Llegué antes que tú, supe que me encontraba allí en aquella amplia habitación pero nunca pensé que fuera el primero, no sabía que te esperaba a ti. Sentí que existía una gran euforia a mi alrededor pero nadie me observaba, se ocupaban de otras muchas cosas, de un montón de detalles.
La pieza era blanca y los muebles modernos. Cuando el sol entraba por la ventana lo iluminaba todo, bañaba con su calidez cada rincón y llegaba hasta mi sintiendo yo su leve calorcito. Me sentía bien en aquel lugar, el que me correspondía.
Visitas y risas era algo muy cotidiano. Ignoro cómo era la casa antes de mi llegada pero desde que hice acto de presencia la alegría era pura y totalmente verídica, siempre se mezclaba con la decoración, bonita y delicada, que iba en aumento a medida que pasaba el tiempo.
De pronto ese ir y venir se redujo, el silencio se instaló y me sentí sola en aquel lugar. Las ventanas seguían abiertas y el verano se anunció sin ningún tipo de timidez, el sol calentaba mucho más que antes. Yo allí, sin saber el por qué.
Una mañana las voces regresaron pero más tenue que antes, sin estallido, como un susurro que atraviesa el espacio. Después de un tiempo escuchando, sin más, la puerta de la habitación se abrió, vi que “algo” envuelto en una manta era depositado en el lecho y acto seguido, sonriendo, la mujer vino hasta mí, me tomó en sus manos y me coloco junto a ese “algo” que vi desde lejos.
Eras tú, un ser totalmente pequeño que dormía con la ternura de un ángel. Yo te contemplaba con una gran fascinación que me invadía a raudal. Eras perfecto, tan diminuto y hermoso que me emocionaba.
Yo me sentía orgullosa de estar a tu lado, me sentía tan feliz como aquella mujer que te tocaba una y otra vez y que no era otra que tu madre. Dormías con toda la paz en ti.
Fui tu amiga desde ese momento y cuando te convertiste en un niño vivaracho de cabellos rubios muy encrespados fuimos uno solo. Corrías, reías y descubrías el basto mundo. En tus andaduras me llevabas contigo, siempre estaba cerca de ti porque me agarrabas con fuerza, deseando hacerme partícipe de tus momentos. Siempre que salías de casa deseabas que yo fuera contigo, te negabas a ir si yo no estaba presente.

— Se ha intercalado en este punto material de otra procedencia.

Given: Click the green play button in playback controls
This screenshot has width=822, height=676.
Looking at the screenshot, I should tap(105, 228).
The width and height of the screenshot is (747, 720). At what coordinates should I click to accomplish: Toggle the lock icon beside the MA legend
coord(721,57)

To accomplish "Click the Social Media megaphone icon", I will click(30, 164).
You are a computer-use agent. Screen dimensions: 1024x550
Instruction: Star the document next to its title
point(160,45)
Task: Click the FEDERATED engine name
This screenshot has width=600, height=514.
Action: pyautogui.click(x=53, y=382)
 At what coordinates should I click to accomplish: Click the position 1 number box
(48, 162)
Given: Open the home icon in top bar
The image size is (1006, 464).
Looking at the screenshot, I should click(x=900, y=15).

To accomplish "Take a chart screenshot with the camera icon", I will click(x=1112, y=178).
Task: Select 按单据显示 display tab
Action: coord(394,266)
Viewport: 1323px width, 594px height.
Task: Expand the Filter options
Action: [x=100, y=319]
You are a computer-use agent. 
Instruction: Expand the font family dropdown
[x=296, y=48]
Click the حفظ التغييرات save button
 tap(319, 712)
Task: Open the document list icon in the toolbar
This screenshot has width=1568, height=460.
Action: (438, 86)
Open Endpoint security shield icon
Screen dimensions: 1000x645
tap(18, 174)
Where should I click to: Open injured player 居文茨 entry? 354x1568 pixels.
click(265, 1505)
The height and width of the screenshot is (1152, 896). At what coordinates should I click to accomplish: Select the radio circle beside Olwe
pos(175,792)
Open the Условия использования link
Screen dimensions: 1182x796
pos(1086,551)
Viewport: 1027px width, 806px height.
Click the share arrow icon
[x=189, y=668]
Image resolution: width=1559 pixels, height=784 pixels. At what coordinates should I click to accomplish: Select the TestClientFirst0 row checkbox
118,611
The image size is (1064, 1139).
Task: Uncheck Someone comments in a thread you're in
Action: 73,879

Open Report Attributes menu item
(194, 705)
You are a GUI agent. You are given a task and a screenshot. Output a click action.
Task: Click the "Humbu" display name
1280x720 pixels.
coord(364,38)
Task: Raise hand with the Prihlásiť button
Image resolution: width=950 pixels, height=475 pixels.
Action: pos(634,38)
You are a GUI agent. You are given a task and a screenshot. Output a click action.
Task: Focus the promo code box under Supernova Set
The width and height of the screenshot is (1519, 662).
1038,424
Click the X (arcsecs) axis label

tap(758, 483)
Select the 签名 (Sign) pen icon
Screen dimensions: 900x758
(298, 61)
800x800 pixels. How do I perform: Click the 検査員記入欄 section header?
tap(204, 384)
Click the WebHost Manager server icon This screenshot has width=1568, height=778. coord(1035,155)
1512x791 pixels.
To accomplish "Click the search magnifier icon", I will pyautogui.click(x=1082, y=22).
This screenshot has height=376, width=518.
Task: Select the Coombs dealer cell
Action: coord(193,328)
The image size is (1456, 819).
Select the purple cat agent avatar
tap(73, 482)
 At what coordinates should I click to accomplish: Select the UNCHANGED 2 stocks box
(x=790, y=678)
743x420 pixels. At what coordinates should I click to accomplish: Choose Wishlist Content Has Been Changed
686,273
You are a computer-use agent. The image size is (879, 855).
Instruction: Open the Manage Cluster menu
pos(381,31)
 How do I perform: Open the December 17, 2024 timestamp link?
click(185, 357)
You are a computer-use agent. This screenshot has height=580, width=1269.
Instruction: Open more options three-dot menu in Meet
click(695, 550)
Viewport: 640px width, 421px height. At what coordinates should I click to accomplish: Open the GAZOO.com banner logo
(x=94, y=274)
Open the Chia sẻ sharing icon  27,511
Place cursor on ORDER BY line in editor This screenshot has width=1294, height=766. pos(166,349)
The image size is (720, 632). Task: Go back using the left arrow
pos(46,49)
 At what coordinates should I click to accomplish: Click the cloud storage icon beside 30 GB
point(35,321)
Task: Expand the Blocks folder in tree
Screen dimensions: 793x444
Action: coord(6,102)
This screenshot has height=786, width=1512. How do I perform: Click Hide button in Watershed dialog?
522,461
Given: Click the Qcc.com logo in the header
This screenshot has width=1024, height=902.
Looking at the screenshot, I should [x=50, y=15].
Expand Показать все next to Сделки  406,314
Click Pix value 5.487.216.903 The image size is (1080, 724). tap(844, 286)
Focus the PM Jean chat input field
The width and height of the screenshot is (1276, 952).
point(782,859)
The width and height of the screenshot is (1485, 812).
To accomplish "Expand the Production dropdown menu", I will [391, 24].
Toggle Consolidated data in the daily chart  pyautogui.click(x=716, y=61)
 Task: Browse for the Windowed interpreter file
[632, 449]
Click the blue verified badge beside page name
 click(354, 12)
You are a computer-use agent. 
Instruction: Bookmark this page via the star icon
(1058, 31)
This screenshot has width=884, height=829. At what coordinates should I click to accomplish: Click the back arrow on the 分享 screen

Me levantabas, me lanzabas por los aires, me confiabas tus secretos y “conversábamos” de muchas cosas cuando buscabas el sueño. Me contabas historias, esas que salían de tu imaginación infantil. Sabía cómo eras y lo que guardabas en tu corazón. Recuerdo las caricias que me prodigaban tus pequeñas manos, me transmitías el amor infinito y yo te miraba con devoción.
Eres mi amigo eterno porque entre los dos existirá un hilo conductor que nos lleva sin cesar a un mundo especial. Soy tu infancia, soy tu primera amiga, soy tus primeros pasos, soy la que te acompañó fielmente para luchar contra tus temores y tus inmensas alegrías de humano pequeño.
Me llamo Rusquita, es el nombre que me pusiste en cuanto empezaste a hablar. Soy esa perrita gris y blanca en peluche que, ahora, en tu adolescencia ocupa un lugar privilegiado en un mueble de tu habitación, una especie de sitio de honor. Te veo evolucionar en tu vida hacía la adultez, te admiro con tus amigos cuando vienen a estudiar o a jugar con esos artilugios de videos. Tu voz ha cambiado y hasta tienes barba lo cual me hace sonreír porque te conocí en tu cunita.
Eres mi eterno amigo mimado y a menudo me miras y me sonríes para que yo sepa que sigo en tu corazón.